(Work instruction):
Please reproduce the lines from the one containing "You are a computer-use" through the end of the data below exactly as they stand, and omit all pictures.
--- --- ---
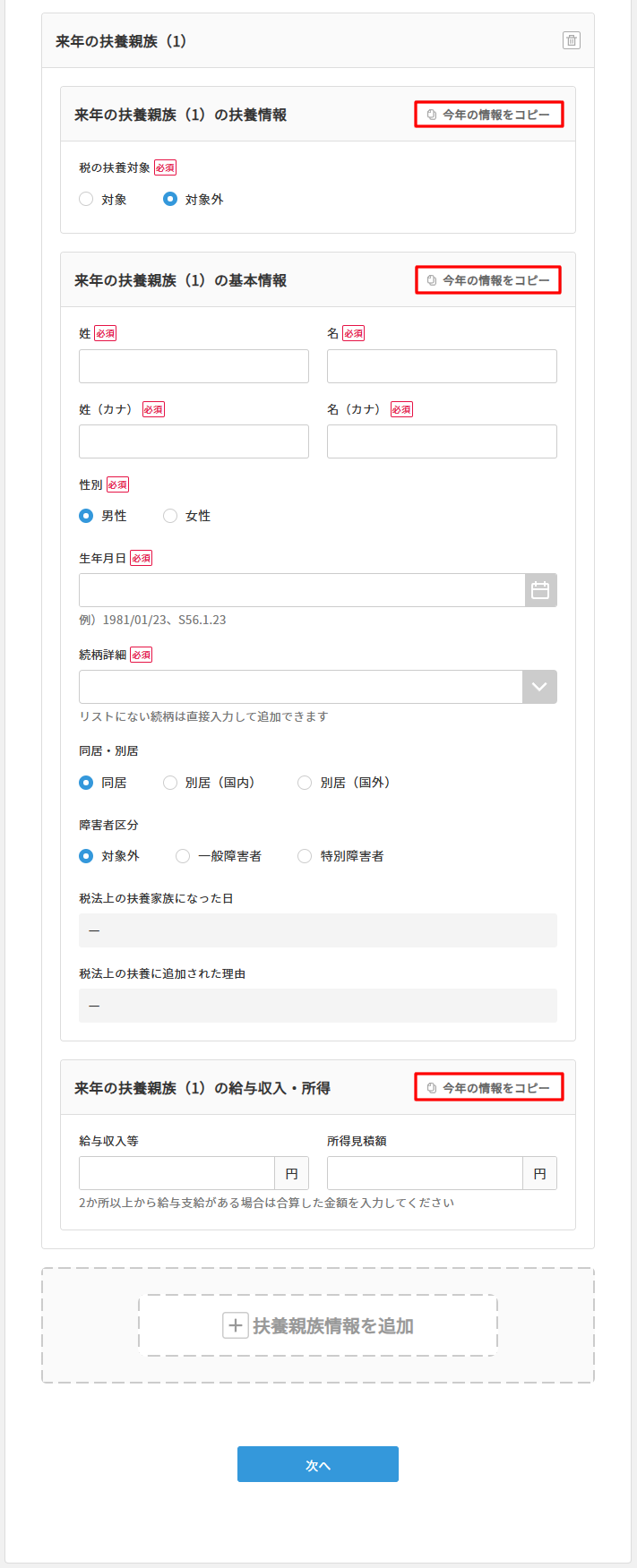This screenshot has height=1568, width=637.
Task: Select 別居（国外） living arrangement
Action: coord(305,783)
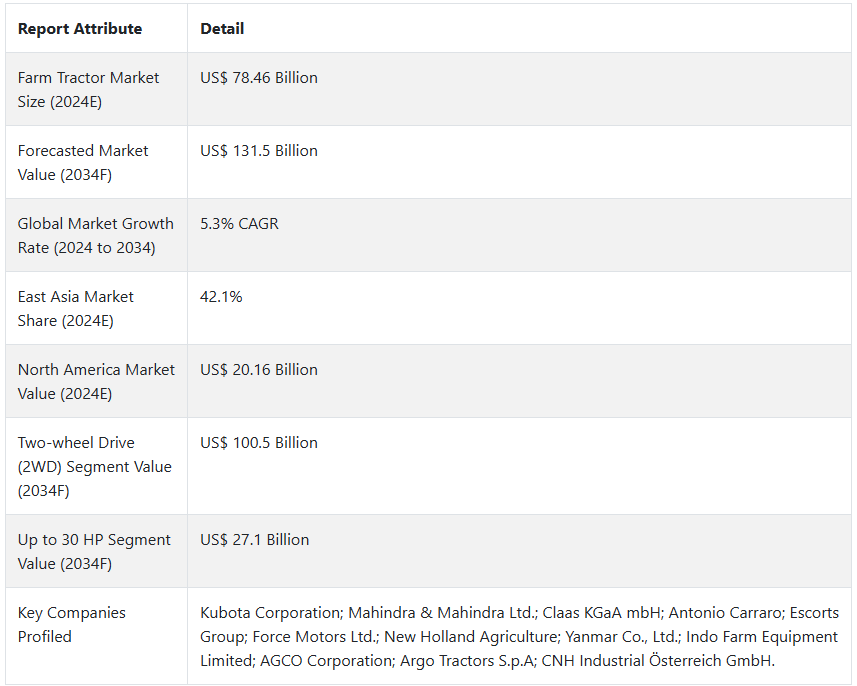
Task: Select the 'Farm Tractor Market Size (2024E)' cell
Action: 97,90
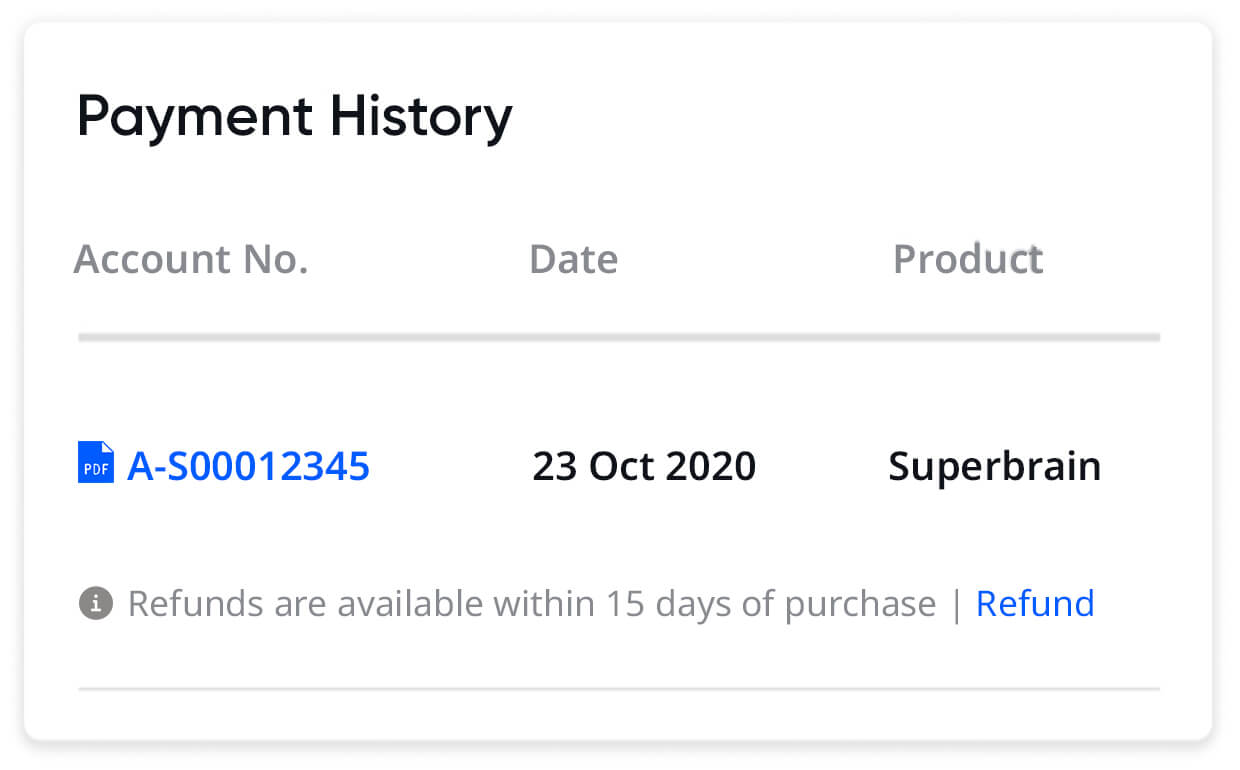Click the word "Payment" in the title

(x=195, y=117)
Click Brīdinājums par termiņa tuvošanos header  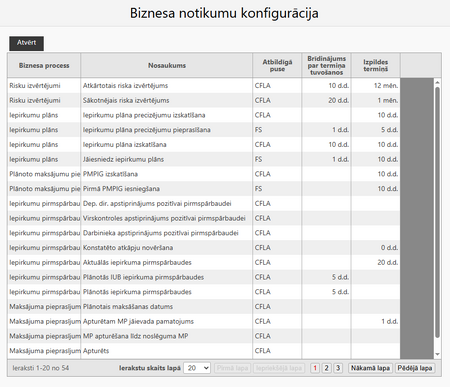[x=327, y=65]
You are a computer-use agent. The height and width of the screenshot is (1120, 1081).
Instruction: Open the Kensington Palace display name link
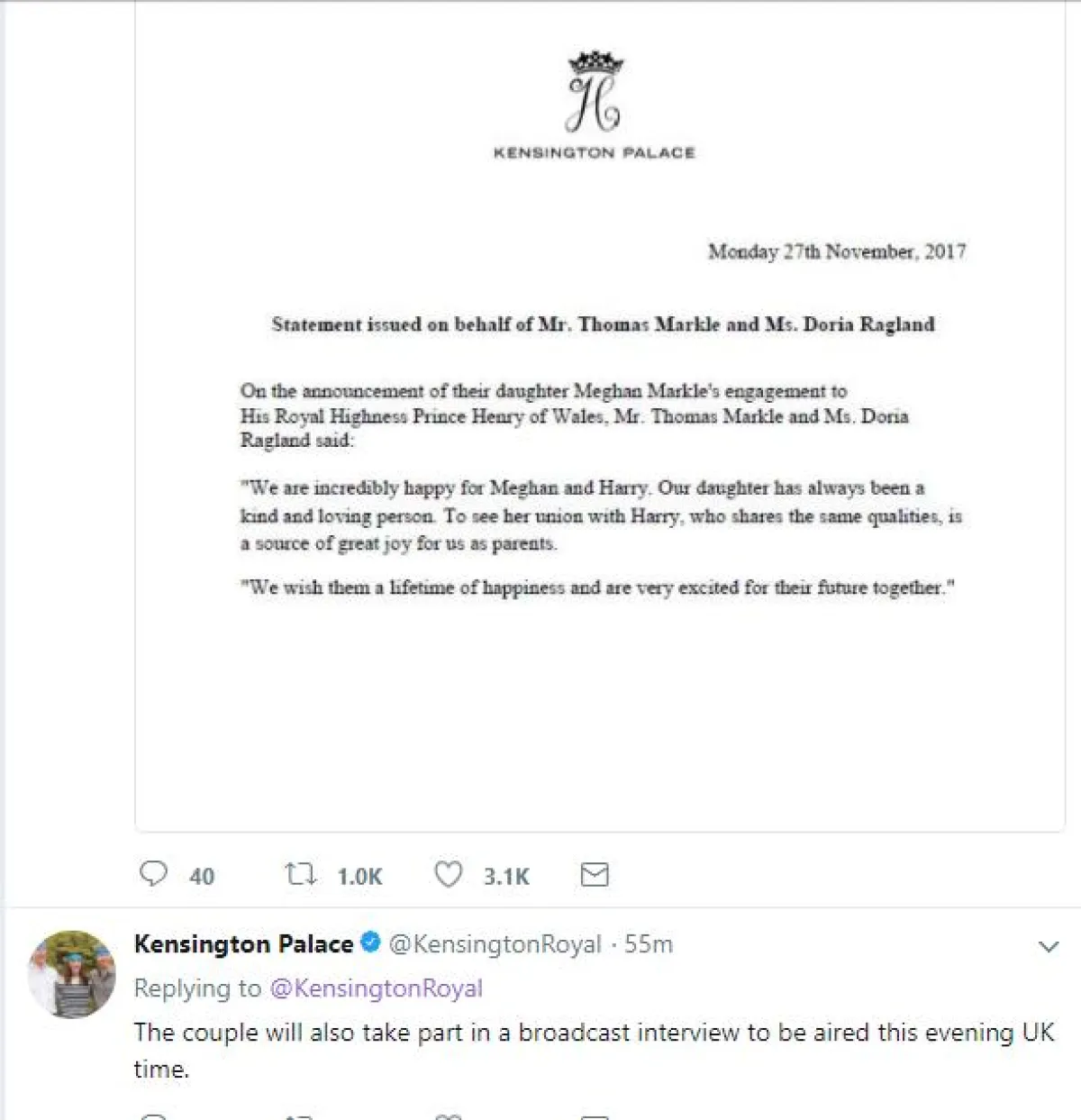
--- --- ---
(Reply):
You are a computer-use agent. The height and width of the screenshot is (1120, 1081).
Instruction: Open the Kensington Palace display name link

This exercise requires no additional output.